[[ INFORMATION PROVIDED, beginning ]]
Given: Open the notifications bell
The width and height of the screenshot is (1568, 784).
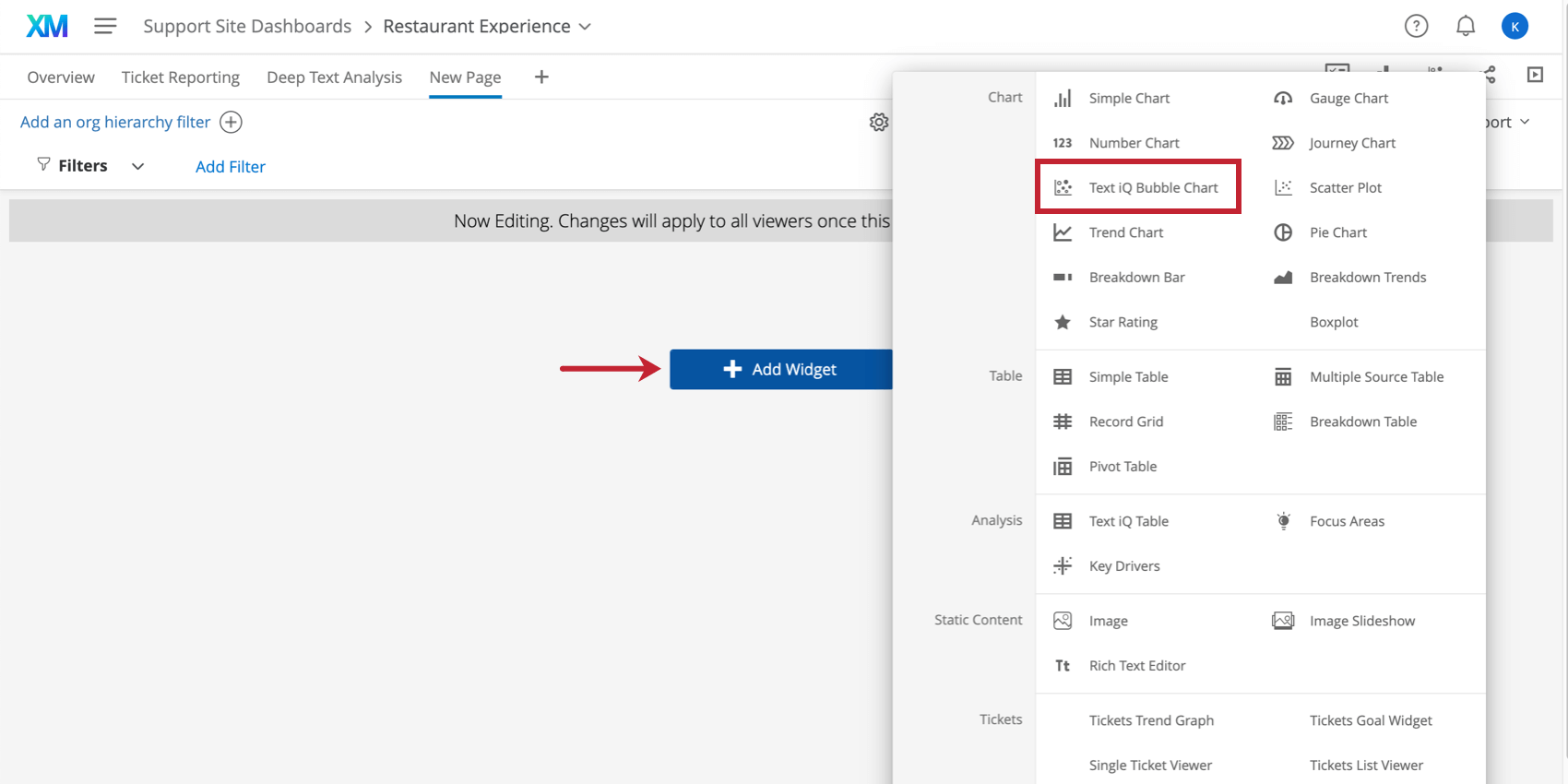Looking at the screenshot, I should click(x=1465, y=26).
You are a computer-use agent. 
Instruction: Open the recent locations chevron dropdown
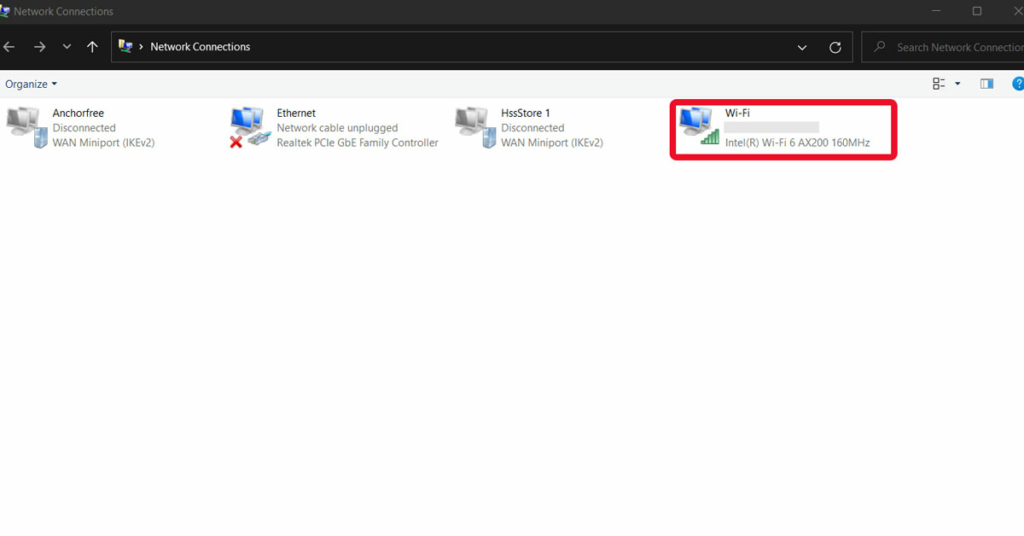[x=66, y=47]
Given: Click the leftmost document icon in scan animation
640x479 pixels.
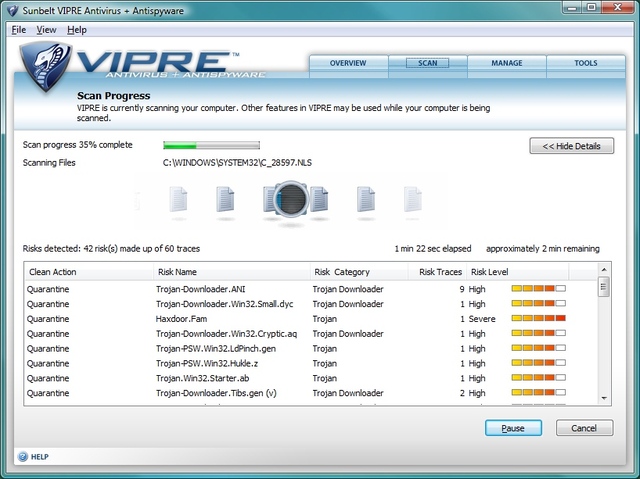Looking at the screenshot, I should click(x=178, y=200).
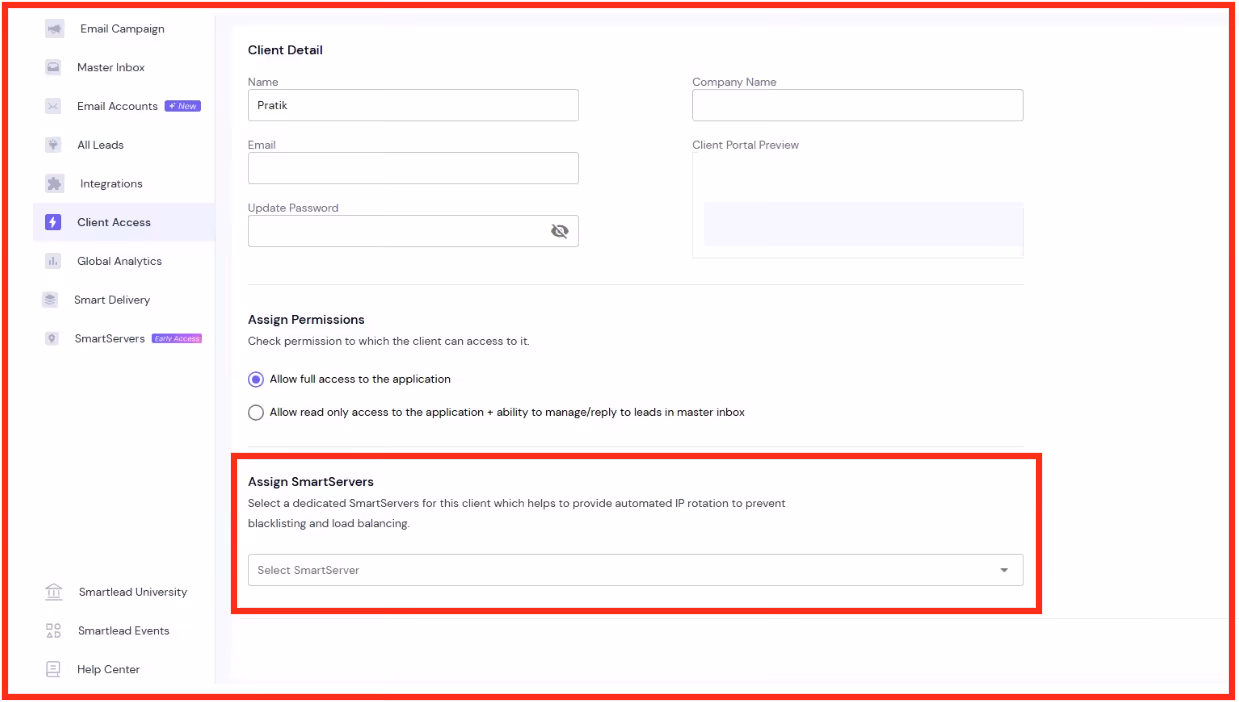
[[ INFORMATION PROVIDED, end ]]
[[ INFORMATION PROVIDED, beginning ]]
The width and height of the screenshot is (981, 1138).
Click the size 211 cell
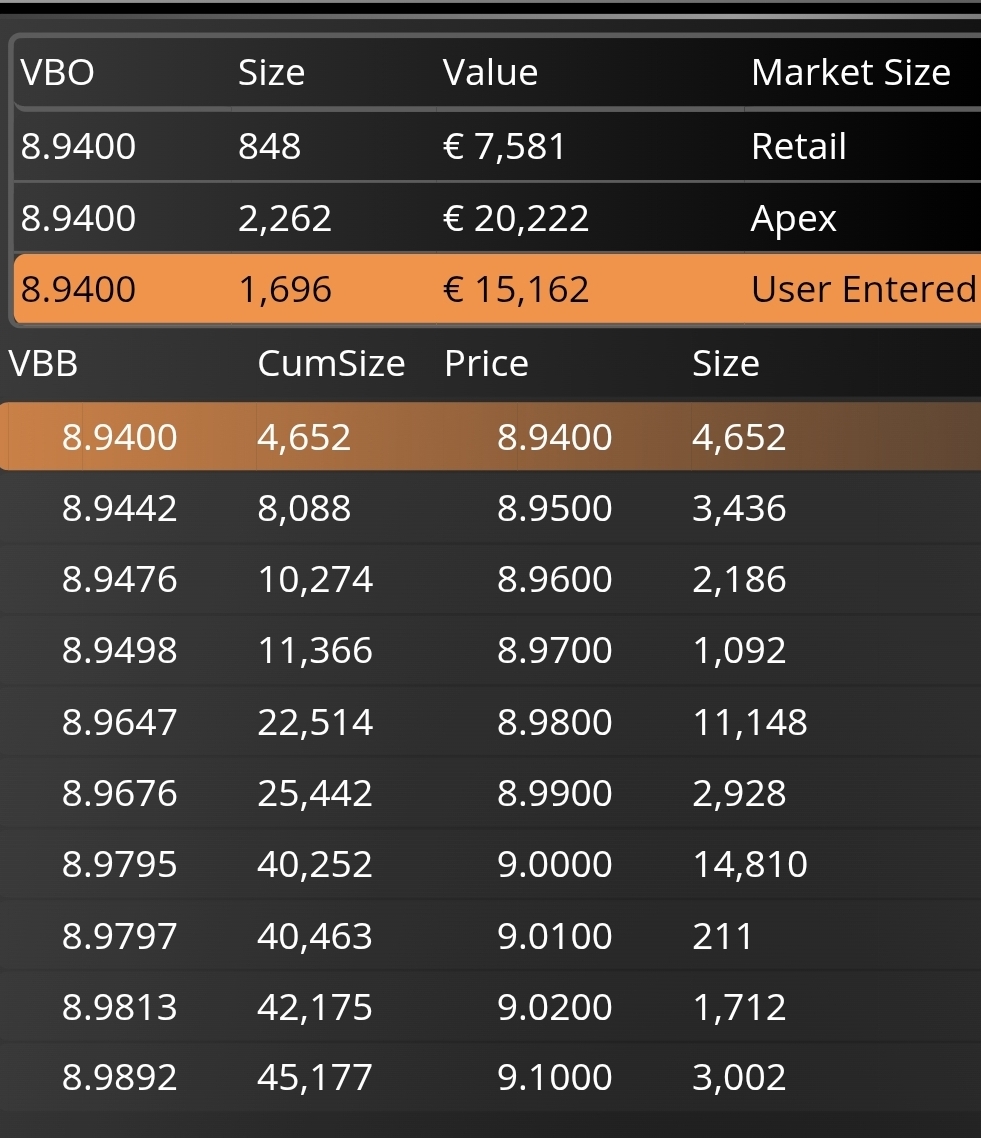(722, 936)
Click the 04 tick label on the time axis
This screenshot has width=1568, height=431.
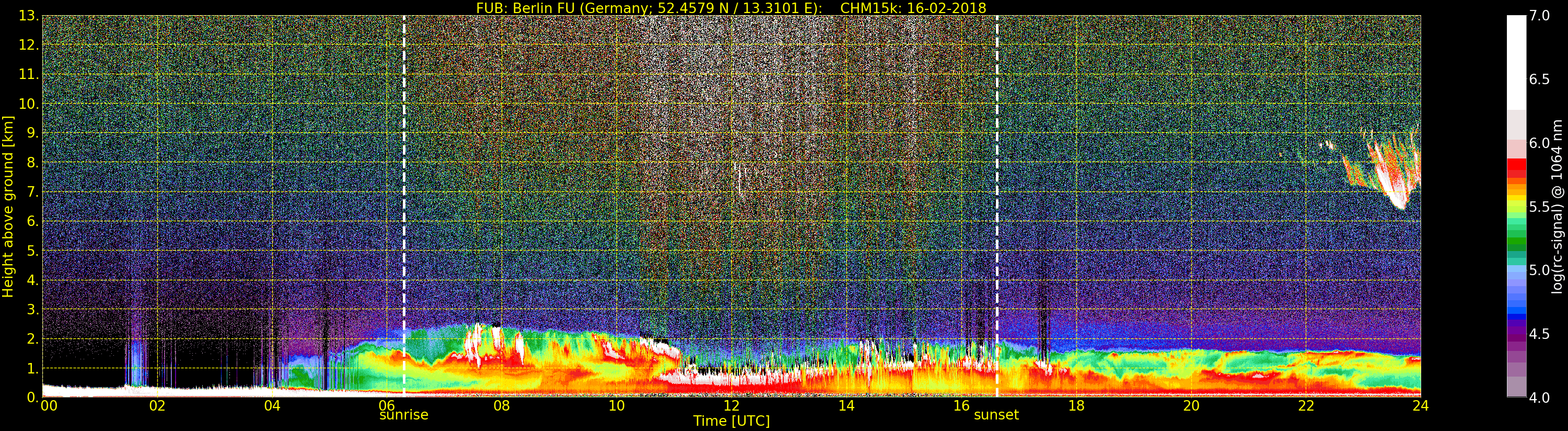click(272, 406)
[[ INFORMATION PROVIDED, end ]]
[[ INFORMATION PROVIDED, beginning ]]
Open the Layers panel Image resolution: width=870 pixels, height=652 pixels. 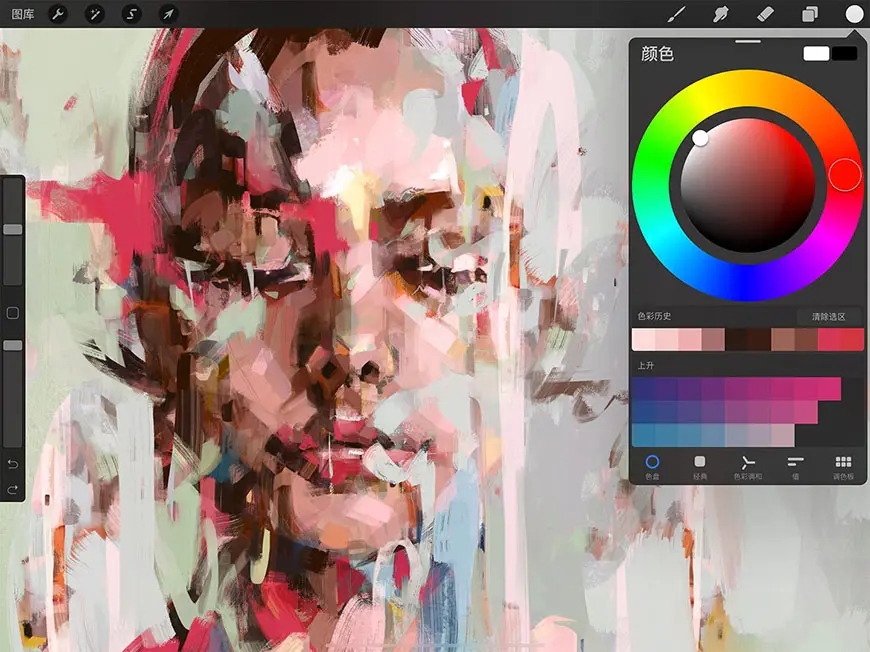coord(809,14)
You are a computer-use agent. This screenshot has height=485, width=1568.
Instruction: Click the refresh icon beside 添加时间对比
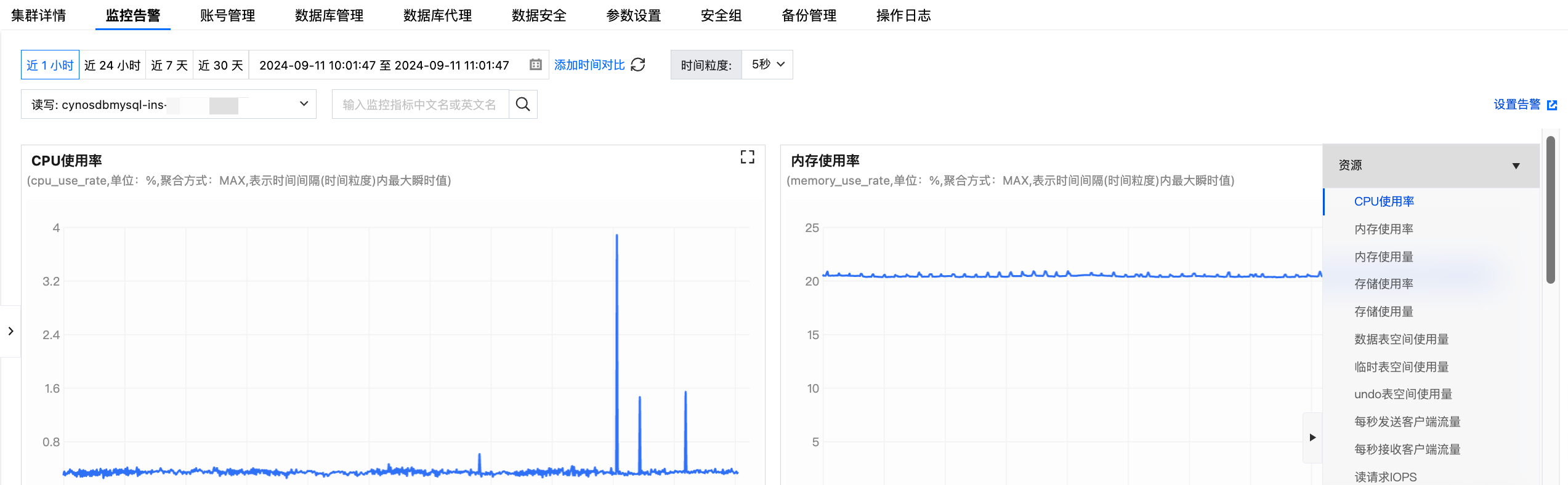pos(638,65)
[[ INFORMATION PROVIDED, end ]]
ASSIGNED TASK –
Within the listing above, count the lines that contain the string "Given". Give only the number.

ANSWER TO THIS PROBLEM –
2